The Cater Street Hangman - Anne Perry [57]
“What’s a toffken?” She felt her father would be furious if he knew of this extraordinary conversation, but it was a world which appalled her too much to turn her back on it. She was fascinated as a child is by a scab that he must keep picking at.
“A swell house, like maybe you lives in.” He seemed to bear her no resentment, but rather to find her the more interesting for it.
“I don’t think we have a great deal worth taking,” she said honestly. “What happened to you then?”
“Well, come the time I got too big, of course. But before that, he got caught and I never seen him again. But he’d taught me a lot o’ things, like how to use all ’is tools, how to do a spot of star glazing—”
“Star gazing?” she said incredulously.
He burst out with rich, dry laughter.
“Bless you. You are a caution. Star glazing. Look.” He got off his seat and went to the window. “Say you wanted to get through that piece of glass. Well, you lean up against it,” he demonstrated. “Put your knife here, near the edge, and press hard but gentle, till the glass cracks. Not so hard it falls out, mind. Then you put brown paper plaster over it so it all sticks, and presto—you can pull the glass out without a whole lot o’ noise. Put your hand in and undo the latch.” He looked back at her in obvious triumph.

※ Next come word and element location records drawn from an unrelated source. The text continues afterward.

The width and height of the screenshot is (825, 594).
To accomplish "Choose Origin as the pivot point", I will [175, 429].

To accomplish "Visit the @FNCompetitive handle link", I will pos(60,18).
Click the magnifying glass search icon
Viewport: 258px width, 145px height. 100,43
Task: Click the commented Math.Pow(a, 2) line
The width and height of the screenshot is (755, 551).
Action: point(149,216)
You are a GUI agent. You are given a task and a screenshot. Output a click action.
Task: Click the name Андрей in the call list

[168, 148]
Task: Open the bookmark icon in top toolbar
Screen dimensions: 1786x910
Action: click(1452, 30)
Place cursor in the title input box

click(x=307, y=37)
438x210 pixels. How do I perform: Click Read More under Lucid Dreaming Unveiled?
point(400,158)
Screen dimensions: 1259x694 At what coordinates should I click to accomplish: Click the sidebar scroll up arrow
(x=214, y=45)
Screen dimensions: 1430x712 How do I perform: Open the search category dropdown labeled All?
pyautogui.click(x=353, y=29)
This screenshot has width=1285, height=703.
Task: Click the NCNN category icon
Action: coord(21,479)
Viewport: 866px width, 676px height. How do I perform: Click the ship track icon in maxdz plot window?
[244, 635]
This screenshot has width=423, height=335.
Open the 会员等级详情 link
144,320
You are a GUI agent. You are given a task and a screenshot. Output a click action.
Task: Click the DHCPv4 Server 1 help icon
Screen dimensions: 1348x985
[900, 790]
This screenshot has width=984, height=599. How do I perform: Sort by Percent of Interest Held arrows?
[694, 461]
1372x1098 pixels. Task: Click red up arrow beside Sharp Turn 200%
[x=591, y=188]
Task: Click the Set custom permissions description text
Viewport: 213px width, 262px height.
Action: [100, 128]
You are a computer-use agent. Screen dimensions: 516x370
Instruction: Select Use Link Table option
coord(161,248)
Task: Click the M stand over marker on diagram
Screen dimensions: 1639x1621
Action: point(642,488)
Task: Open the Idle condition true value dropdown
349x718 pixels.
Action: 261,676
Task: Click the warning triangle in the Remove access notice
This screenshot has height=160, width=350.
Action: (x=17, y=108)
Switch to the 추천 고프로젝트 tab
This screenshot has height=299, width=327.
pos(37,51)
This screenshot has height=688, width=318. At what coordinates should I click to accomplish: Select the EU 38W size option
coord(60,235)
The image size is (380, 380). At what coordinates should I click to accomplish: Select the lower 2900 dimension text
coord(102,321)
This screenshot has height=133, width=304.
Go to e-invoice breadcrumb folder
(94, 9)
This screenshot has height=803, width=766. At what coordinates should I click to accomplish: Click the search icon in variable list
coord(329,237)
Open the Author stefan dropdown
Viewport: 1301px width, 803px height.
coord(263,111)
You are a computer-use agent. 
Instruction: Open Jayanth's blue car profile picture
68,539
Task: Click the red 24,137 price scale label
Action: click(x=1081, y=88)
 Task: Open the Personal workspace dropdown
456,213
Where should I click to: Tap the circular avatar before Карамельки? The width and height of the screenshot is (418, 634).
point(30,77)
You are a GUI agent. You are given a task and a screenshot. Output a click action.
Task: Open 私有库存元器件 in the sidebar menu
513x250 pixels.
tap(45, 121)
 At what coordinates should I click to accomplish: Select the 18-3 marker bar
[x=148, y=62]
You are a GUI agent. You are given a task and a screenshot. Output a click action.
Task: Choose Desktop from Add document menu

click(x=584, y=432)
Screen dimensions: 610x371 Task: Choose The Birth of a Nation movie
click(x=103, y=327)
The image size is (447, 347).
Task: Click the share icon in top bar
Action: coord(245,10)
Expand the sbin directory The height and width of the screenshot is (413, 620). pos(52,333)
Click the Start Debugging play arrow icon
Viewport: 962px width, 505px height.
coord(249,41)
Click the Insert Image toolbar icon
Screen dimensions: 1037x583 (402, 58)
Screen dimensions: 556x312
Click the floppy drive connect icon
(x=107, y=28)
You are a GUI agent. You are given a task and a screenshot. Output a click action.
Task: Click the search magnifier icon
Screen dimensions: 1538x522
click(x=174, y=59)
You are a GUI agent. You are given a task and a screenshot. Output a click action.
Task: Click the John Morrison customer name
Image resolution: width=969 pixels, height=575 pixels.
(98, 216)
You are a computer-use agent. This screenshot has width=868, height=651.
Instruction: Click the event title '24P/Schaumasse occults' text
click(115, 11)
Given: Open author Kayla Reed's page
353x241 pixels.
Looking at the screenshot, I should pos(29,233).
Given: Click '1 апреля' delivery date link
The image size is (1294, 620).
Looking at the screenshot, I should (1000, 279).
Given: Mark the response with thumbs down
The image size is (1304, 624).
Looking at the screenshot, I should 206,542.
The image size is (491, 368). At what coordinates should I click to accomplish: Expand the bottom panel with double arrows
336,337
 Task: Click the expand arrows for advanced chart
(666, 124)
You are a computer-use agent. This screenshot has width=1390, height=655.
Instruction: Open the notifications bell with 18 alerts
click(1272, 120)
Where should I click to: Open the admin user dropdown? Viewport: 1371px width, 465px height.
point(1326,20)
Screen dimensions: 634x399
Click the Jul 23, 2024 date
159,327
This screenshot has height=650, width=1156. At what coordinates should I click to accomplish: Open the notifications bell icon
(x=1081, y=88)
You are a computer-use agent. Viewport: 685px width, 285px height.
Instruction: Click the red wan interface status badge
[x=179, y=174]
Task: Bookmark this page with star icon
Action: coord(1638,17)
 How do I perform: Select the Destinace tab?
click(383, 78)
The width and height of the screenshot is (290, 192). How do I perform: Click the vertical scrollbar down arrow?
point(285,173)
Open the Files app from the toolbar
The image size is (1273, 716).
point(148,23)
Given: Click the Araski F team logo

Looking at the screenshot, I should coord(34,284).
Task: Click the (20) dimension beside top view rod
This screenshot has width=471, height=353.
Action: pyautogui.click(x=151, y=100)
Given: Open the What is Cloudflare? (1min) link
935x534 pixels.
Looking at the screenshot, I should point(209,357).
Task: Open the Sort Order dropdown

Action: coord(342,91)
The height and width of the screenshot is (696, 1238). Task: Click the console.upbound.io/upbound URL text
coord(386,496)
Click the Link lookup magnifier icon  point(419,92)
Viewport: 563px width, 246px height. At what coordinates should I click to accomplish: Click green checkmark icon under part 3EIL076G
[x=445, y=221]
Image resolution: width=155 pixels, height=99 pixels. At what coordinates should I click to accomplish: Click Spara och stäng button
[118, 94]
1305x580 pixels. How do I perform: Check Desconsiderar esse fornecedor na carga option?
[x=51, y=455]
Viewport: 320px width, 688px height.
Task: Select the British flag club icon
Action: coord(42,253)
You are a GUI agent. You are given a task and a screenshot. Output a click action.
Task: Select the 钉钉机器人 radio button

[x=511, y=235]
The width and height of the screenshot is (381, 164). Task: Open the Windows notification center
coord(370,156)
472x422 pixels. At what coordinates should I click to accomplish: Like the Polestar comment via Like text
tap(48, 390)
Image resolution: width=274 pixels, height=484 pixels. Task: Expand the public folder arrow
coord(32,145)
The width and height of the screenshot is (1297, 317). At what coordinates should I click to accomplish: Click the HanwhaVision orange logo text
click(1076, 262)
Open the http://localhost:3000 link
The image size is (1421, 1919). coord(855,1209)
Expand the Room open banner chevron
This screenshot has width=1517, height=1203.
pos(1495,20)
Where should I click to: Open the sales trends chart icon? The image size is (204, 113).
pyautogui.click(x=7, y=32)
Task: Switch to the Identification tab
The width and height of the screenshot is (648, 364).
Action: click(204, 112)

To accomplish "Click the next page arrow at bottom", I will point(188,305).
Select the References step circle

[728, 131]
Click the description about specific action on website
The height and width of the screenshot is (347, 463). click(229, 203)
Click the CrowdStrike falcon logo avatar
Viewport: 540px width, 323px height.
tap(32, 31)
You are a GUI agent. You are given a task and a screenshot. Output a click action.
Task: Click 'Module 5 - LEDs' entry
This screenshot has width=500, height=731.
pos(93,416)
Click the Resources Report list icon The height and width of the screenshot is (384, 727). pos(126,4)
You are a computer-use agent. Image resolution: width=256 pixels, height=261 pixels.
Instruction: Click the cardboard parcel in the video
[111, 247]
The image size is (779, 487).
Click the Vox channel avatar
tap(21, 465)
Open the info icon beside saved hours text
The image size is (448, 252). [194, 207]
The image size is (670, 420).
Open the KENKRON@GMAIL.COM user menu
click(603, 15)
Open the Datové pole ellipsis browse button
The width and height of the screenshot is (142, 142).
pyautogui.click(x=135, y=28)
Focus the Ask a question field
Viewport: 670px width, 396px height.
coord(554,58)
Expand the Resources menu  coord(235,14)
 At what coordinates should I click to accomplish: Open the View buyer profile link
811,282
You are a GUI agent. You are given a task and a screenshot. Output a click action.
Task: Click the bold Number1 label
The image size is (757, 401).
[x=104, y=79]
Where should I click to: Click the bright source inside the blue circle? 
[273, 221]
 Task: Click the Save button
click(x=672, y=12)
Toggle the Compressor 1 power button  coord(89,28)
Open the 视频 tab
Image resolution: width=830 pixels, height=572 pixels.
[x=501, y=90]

“I see. Didn’t you ever get caught?”
“Of course I did! But you expects that, don’t you, occasional like?”
“You didn’t consider taking—a—a—regular job?” She did not want to say an honest job. For some incomprehensible reason, she did not want to hurt his feelings.
“I’d got a ready-made team, ’adn’t I? Got me tools, a good crow, the ’andsomest canary in London, and a good fence as lived in a flash house, nice and comfortable for us, and a few dolly-shops if we hit hard times. What else did I need? What did I want to go and break me back for in some factory or sweatshop for a few pence a day?”
“What are the birds for?”
“Birds?” his face puckered up. “What birds?”
“The crow and the canary?”
He chuckled in genuine delight.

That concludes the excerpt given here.